Let’s gather together now in these difficult times, saying “please forgive me for any wrongs I may have done to you, and truly, happy new year!”
Nearly all of us are struggling to stay focused on those two or three serious resolutions we made as we began the New Year. At the same, we must be conscious of the fact that the big problems that we were facing in 2011, whether as individuals or in our society, are still very much with us. Big problems don’t go away with the change on the calendar.
One of the big problems that has cursed the human family since the dawn of time is the question of hatred. Hatred has many causes but one of the most important is fear. We are afraid of people that are different and are insecure if someone around us is speaking a different language. Centuries of prejudice has caused tremendous pain and suffering that flowed simply from a different color of skin pigment.
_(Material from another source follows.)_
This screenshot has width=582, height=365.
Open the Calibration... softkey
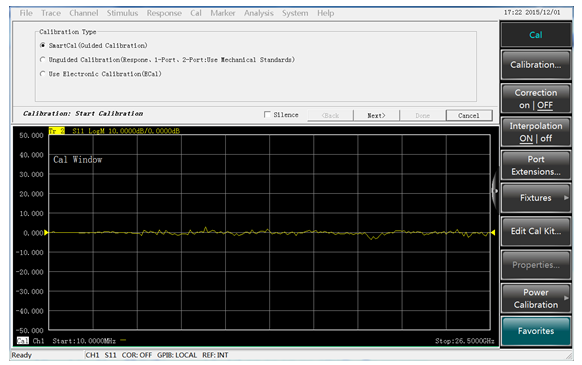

I would like to think that most of the readers of this blog declare themselves free of hatred. Hatred is ugly, hatred is destructive, hatred produces tremendous unhappiness. We all know that but what about the underpinnings of hatred?
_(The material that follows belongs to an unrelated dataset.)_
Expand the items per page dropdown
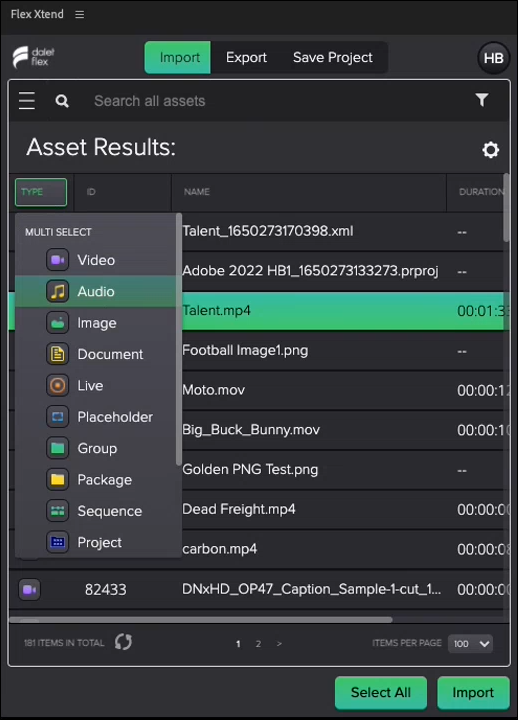tap(471, 643)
If we proudly declare ourselves free of hatred, can we say the same thing about bias? Are we ever guilty of stereotyping, insensitive remarks, belittling jokes? If we are guilty of bias, do they not lead into individual acts of prejudice? We have wonderful children and grandchildren. Does our hardly noticed bias ever flow into ridicule, name calling that is picked up by their young minds and imbedded in their thought processes?
Those interested in a more just society have long been reminded that you have to learn how to hate. Those who want that just society, those who want a unified community based on acceptance and non-discrimination, need to produce a counter process to teach our children love and acceptance that extends to EVERYONE.
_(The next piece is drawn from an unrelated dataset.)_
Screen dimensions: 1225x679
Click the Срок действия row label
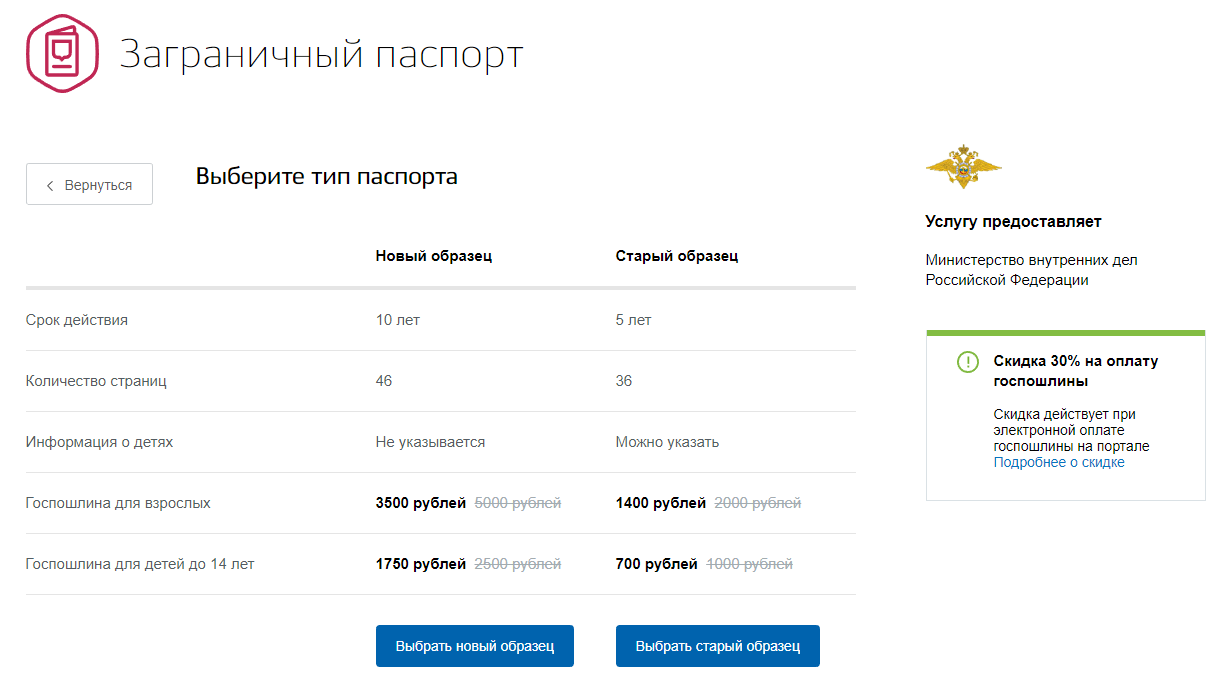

It is early in the New Year. If you haven’t thought much of that over the last few days, try and tack it on to that wonderful list of resolutions you made last week.
The beginning of a New Year can be a very measurable gift for self-help, self-improvement. People instinctively realize this and that is why so many of us make resolutions to live differently, to do things differently, to improve ourselves and improve the relationships that we have around us.
The other day, I referred to the fact that most New Year’s resolutions are sincere failures. That does not have to be the case because self-improvement really ought to be a concern and the goal of each and every one of us. How different life would be, how different our own individual lives would be, if each of us throughout our lives, throughout our years, steadily worked to improve ourselves to make us better persons, better human beings, better followers of Jesus.
Self-improvement is obvious and natural when we are young. We go from kindergarten to high school and from college to our professional work lives. As we make this journey, goals are set for us to improve ourselves and to accomplish new goals.
Then comes the crest!
Life levels off and we have our faith, we have our family, we have our work and we plod on into it day by day without giving much thought to improvement. I don’t mean to preach to the readers. Rather let me preach to myself for a moment. I have some very real weaknesses and these weaknesses manifested themselves in 2011. What am I going to do about them? What can I do to get rid of that bad trait, that habit of weakness, that lackadaisical approach to self-improvement?
I know the answer. I have to identify the issue. It doesn’t always have to be negative. It is really wonderful to pursue positive goals in our lives as well. However, let’s keep it on the negative for just a moment. What is the issue? Why do I do that? What can I factor into my life to make me avoid doing that in the future?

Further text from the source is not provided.